Im Projekttitel taucht das Jahr 2030 auf – was soll bis dahin geschehen?
Karin Wirnsberger: Also unser aktuelles Projekt läuft – Stand Heute – anderthalb Jahre. Dennoch wollen wir natürlich darauf hinarbeiten, dass die 17 Ziele für Nachhaltige Entwicklung der Agenda 2030 verwirklicht werden. Dazu werden wir entsprechende Folgeprojekte entwickeln. Wir müssen jetzt für eine lebenswerte, gerechte und nachhaltige Welt aktiv werden und handeln – immer mit dem Blick darauf, wo wir im Jahr 2030 stehen wollen.

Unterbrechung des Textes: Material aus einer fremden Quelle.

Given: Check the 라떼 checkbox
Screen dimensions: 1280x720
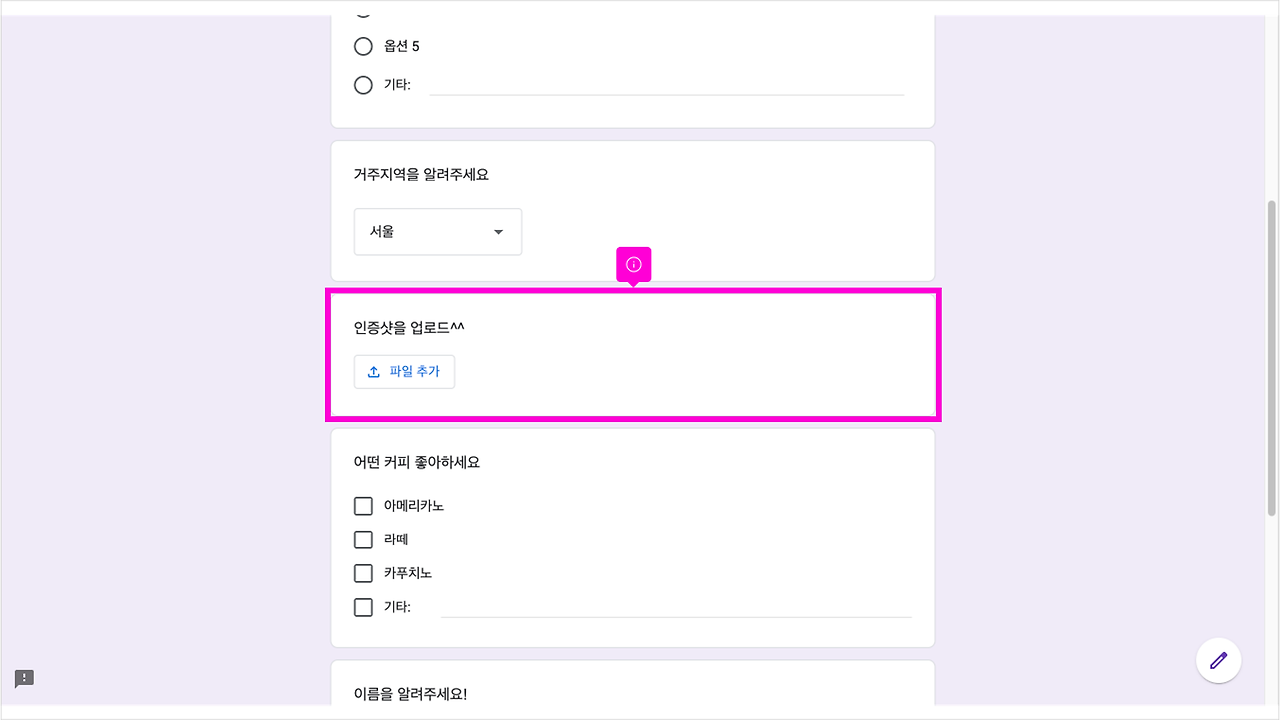Looking at the screenshot, I should 363,539.
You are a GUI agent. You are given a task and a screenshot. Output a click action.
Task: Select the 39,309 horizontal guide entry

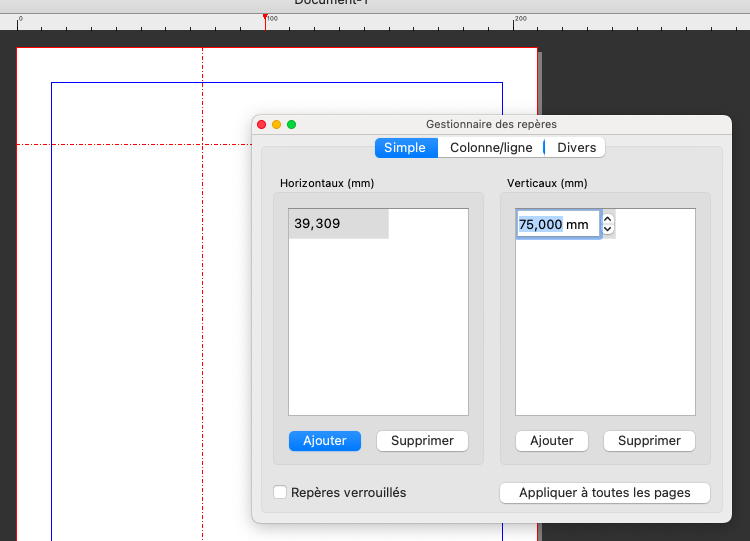pos(338,224)
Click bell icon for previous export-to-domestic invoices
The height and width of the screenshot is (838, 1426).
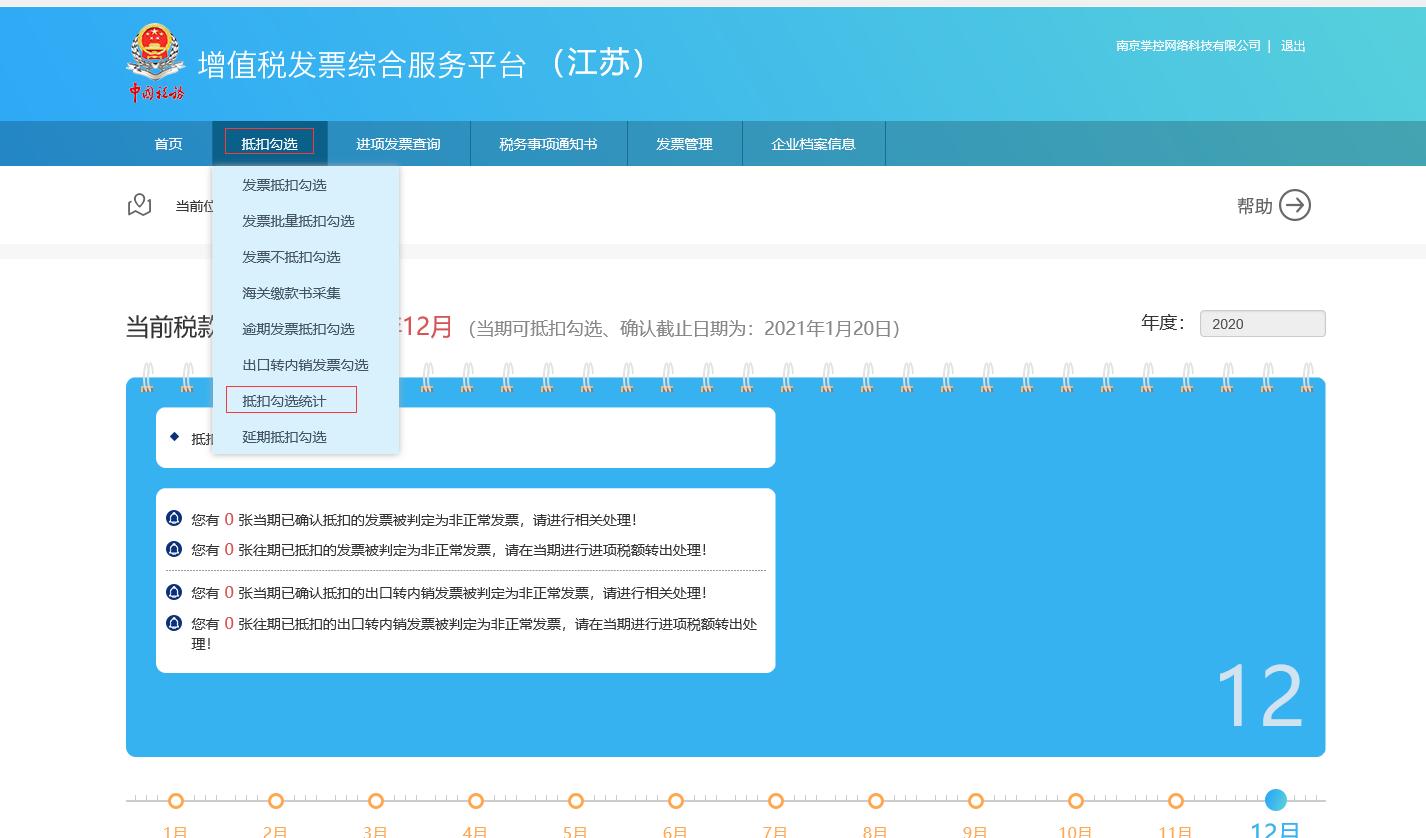point(174,623)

Die Nachhaltigkeitsziele sind ein guter Referenzpunkt für die Bildungsarbeit. Denn Bildung ist nicht nur das vierte Ziel der Agenda 2030. Bildung ist für alle anderen Nachhaltigkeitsziele von großer Bedeutung. Ohne Bildung und Informationsarbeit wird sich nicht viel bewegen. Und die 17 Ziele spannen eben auch wieder einen wunderbaren Bogen über die ganzen verschiedenen Bildungskonzepte wie BNE, Globales Lernen, Friedensbildung und so weiter.
Welche Maßnahmen und Aktivitäten wird es genau geben?

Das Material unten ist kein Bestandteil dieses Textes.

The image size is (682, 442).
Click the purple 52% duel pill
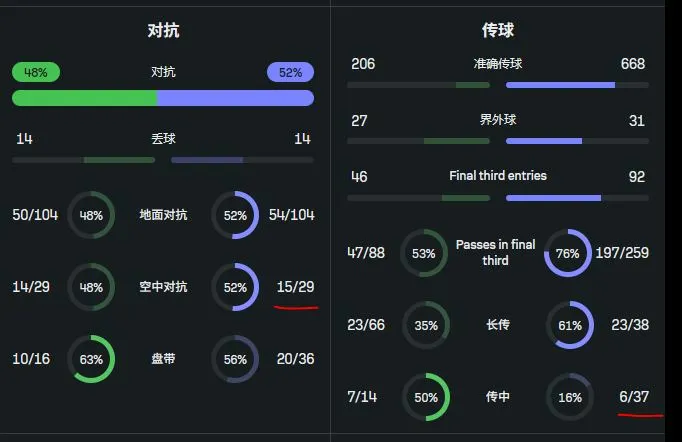[290, 72]
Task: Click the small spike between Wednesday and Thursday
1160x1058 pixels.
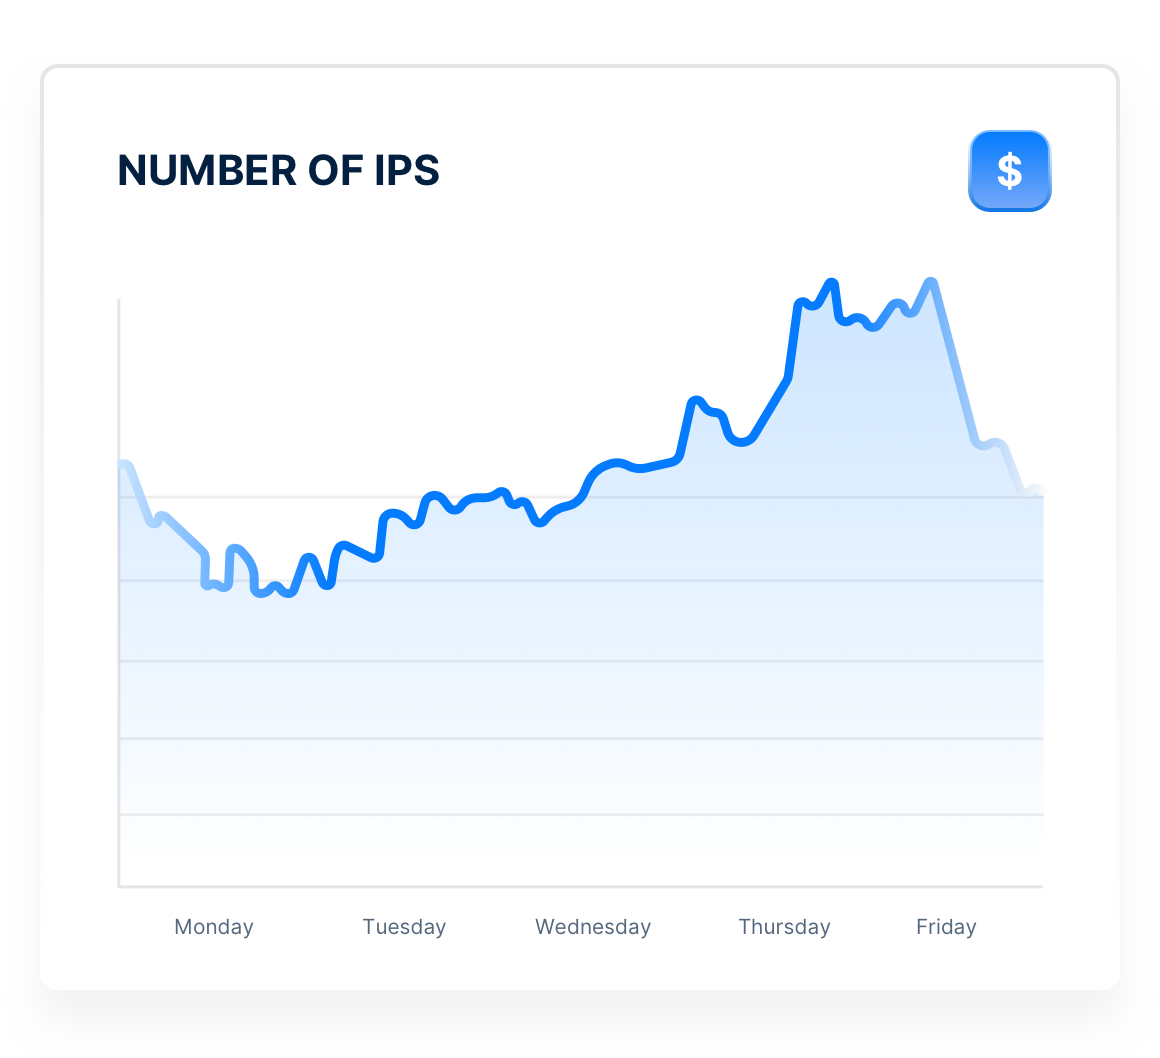Action: (696, 401)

Karin Wirnsberger: Wir haben zwei Bereiche in dem Projekt, die auf der Homepage auch ganz gut abgebildet sind. Das ist zum einen die Vernetzungsarbeit. Da versuchen wir auf überregionaler Ebene auch die großen Player – wie die Ministerien, Trägerverbände, Bildungsanbieter – miteinander zu vernetzen und dort BNE und Globales Lernen sichtbar zu machen.

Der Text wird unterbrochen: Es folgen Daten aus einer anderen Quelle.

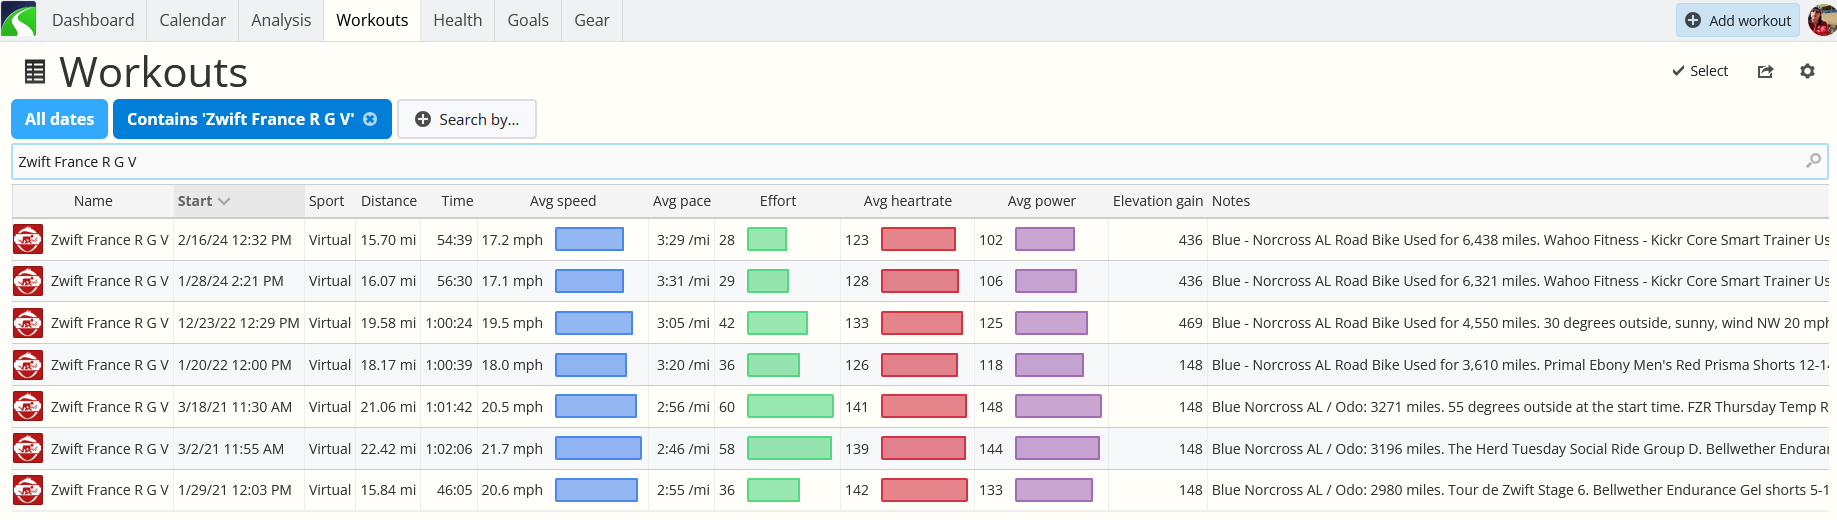Open the settings gear icon
The height and width of the screenshot is (520, 1837).
click(1807, 71)
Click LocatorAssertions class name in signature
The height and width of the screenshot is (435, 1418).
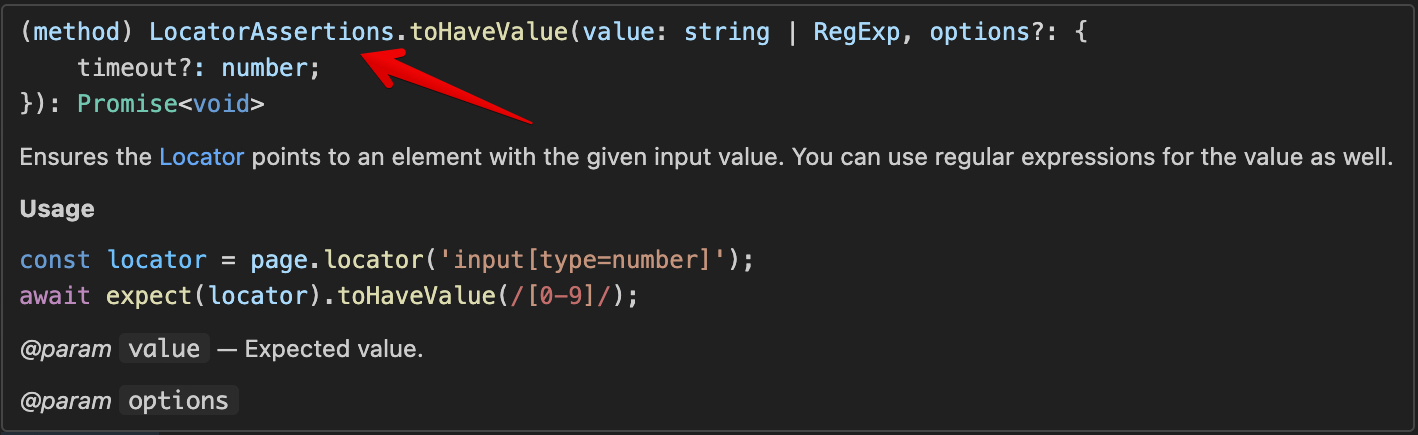point(271,31)
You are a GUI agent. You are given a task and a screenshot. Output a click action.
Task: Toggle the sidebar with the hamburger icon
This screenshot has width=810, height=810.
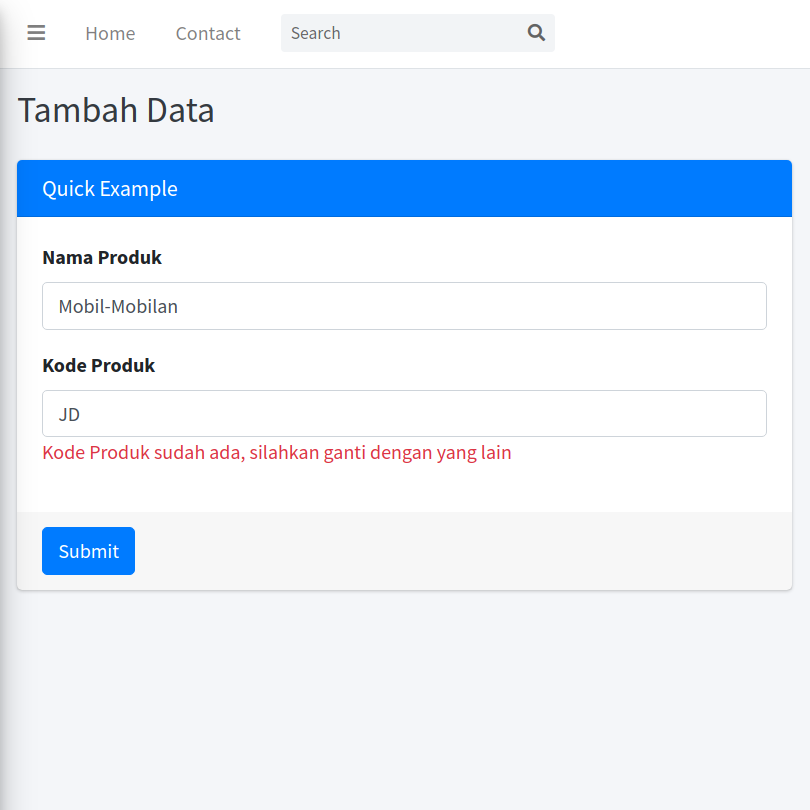(36, 33)
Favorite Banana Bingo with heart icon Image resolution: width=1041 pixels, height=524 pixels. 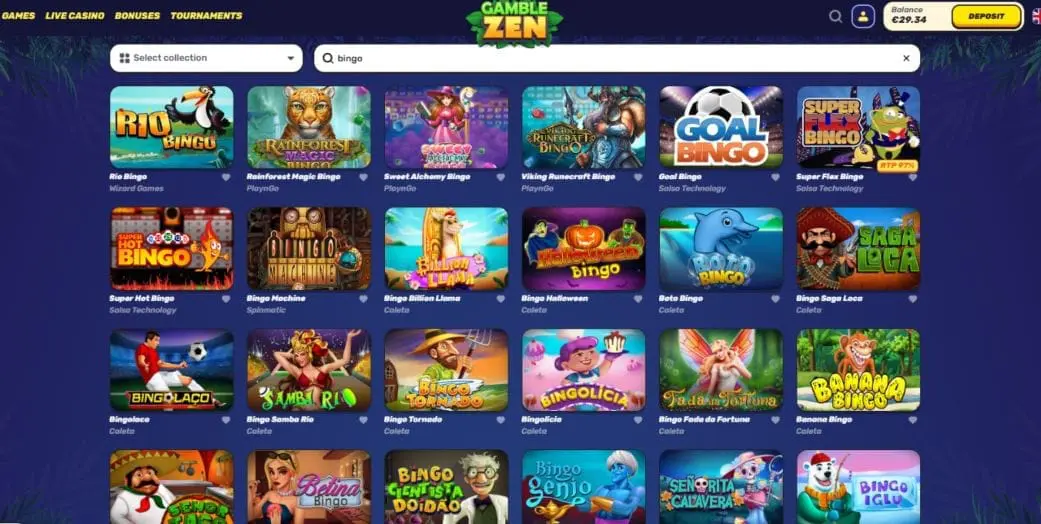pyautogui.click(x=913, y=420)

Zum anderen wollen wir in Baden-Württemberg auf regionaler Ebene in vier Regionen beispielhaft zeigen, wer bei BNE und Globalem Lernen in der Kita alles mit im Boot sein kann und sollte. Also wie Kitas, unterstützt von einem regionalen Netzwerk, eine weltbewusste und kreative Bildungsarbeit machen können, um so auch die Transformation, also den Wandel in unserer Gesellschaft, voranzutreiben. Gerade die Kitas sind ja meist regional sehr gut verankert. Und es ist toll, wenn diese möglichst viele Akteure mit ins Boot holt – den Träger, den Eine-Weltladen, regionale Anbieter, Bildungsakteure, die Eltern und auch Unternehmen.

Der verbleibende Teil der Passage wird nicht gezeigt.